Dataset entries →
——————————
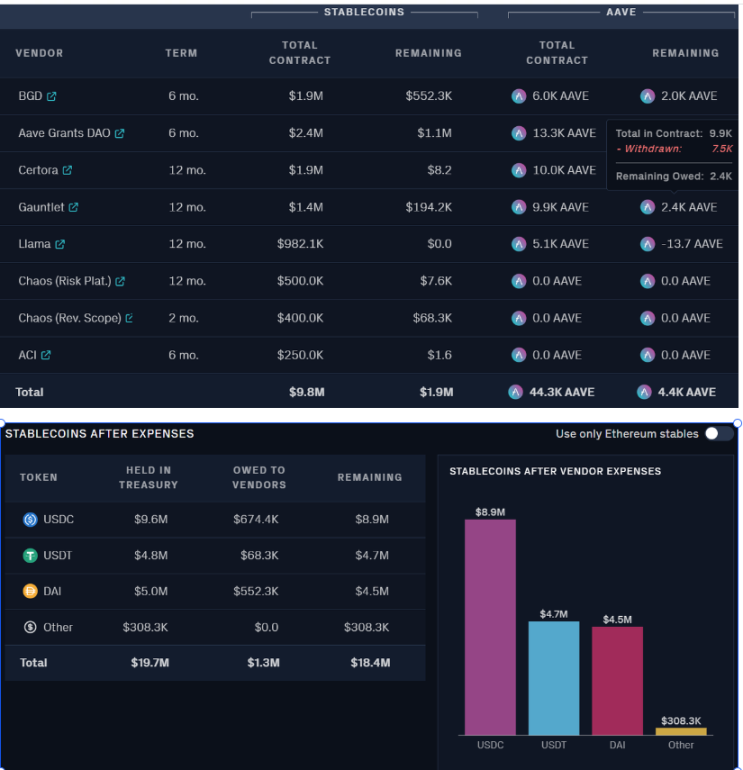This screenshot has height=770, width=743.
Task: Open the external link icon next to BGD
Action: (x=52, y=97)
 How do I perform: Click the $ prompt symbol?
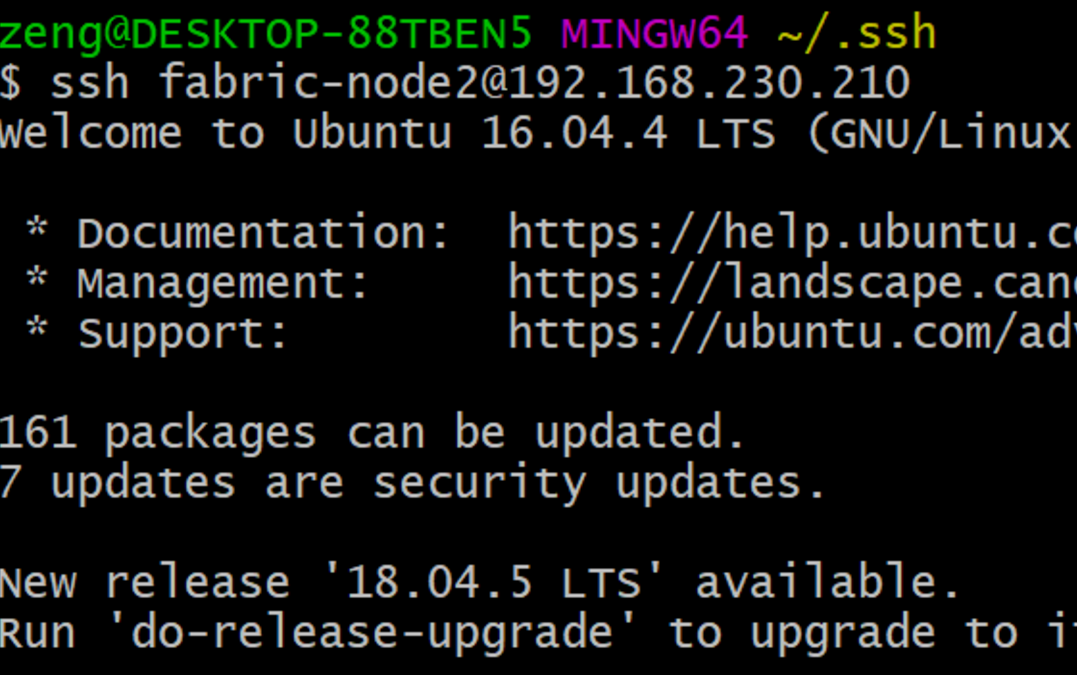click(11, 83)
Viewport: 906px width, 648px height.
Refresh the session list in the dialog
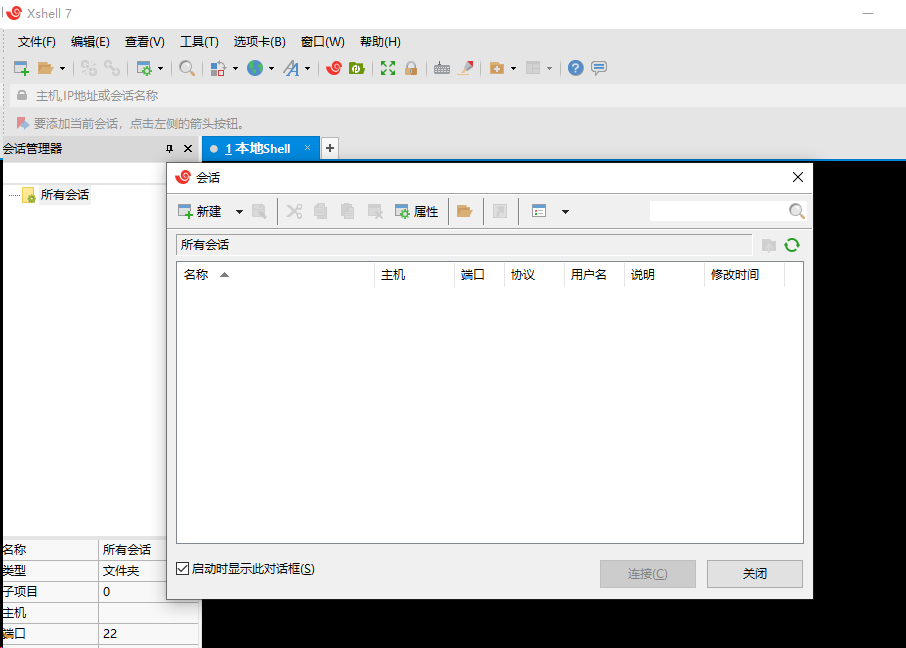[792, 245]
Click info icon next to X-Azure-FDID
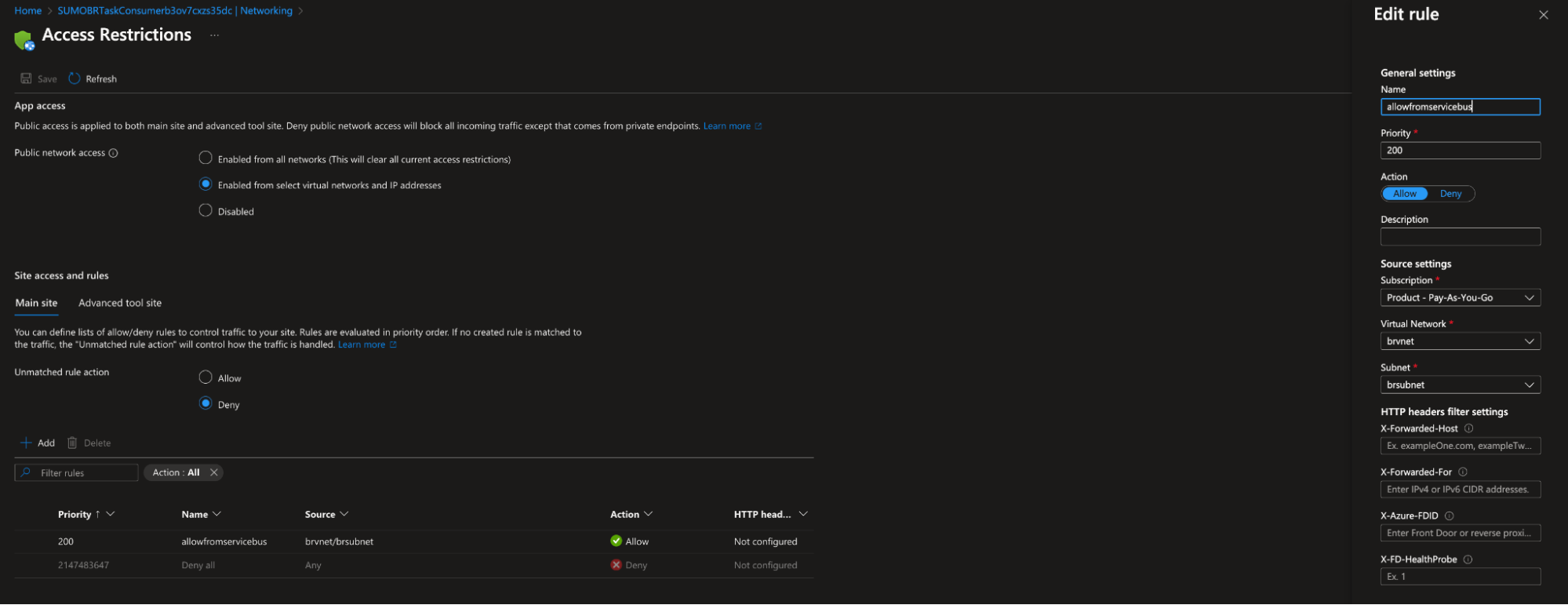 (x=1449, y=516)
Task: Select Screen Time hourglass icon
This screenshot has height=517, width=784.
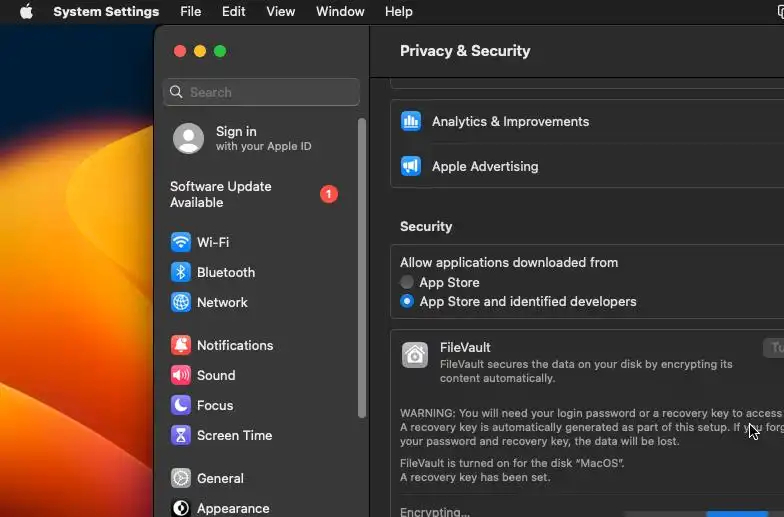Action: tap(181, 435)

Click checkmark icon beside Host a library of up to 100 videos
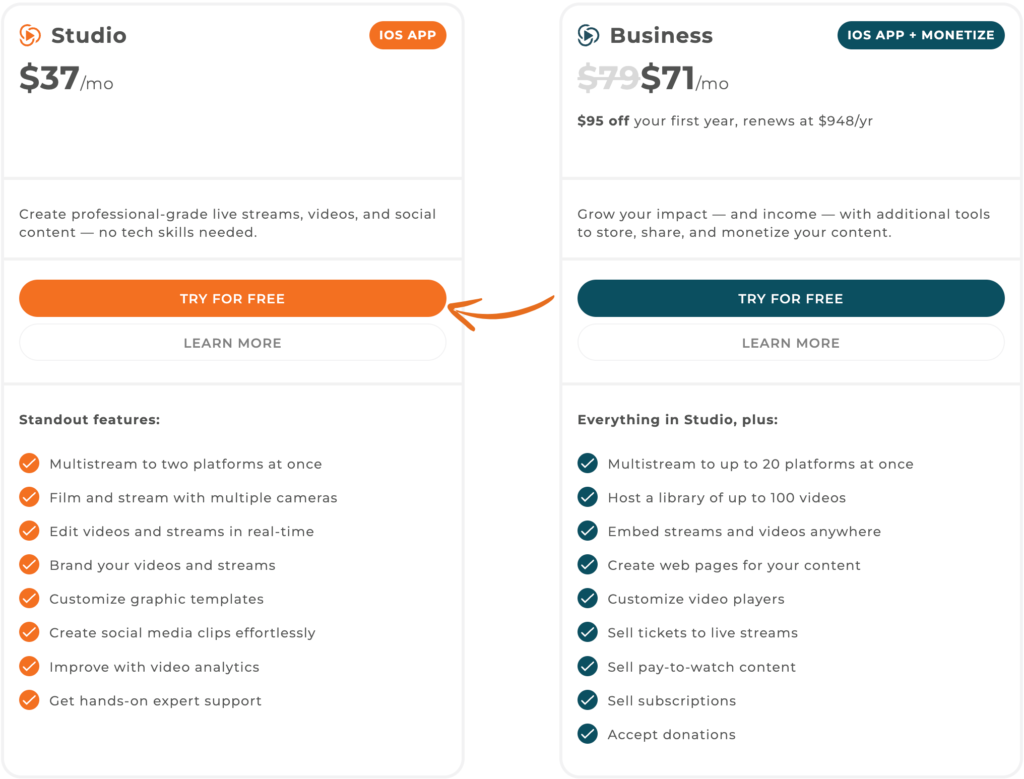[588, 497]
——————————
Instructions to follow → Only the lines from the one with "Click info icon next to X-Azure-FDID" through the final line of the data should be written out, exactly and including both ends. Skip the pictures.

Problem solution →
Click info icon next to X-Azure-FDID
 (x=1449, y=516)
Task: Select Screen Time hourglass icon
This screenshot has height=517, width=784.
Action: tap(181, 435)

Click checkmark icon beside Host a library of up to 100 videos
[588, 497]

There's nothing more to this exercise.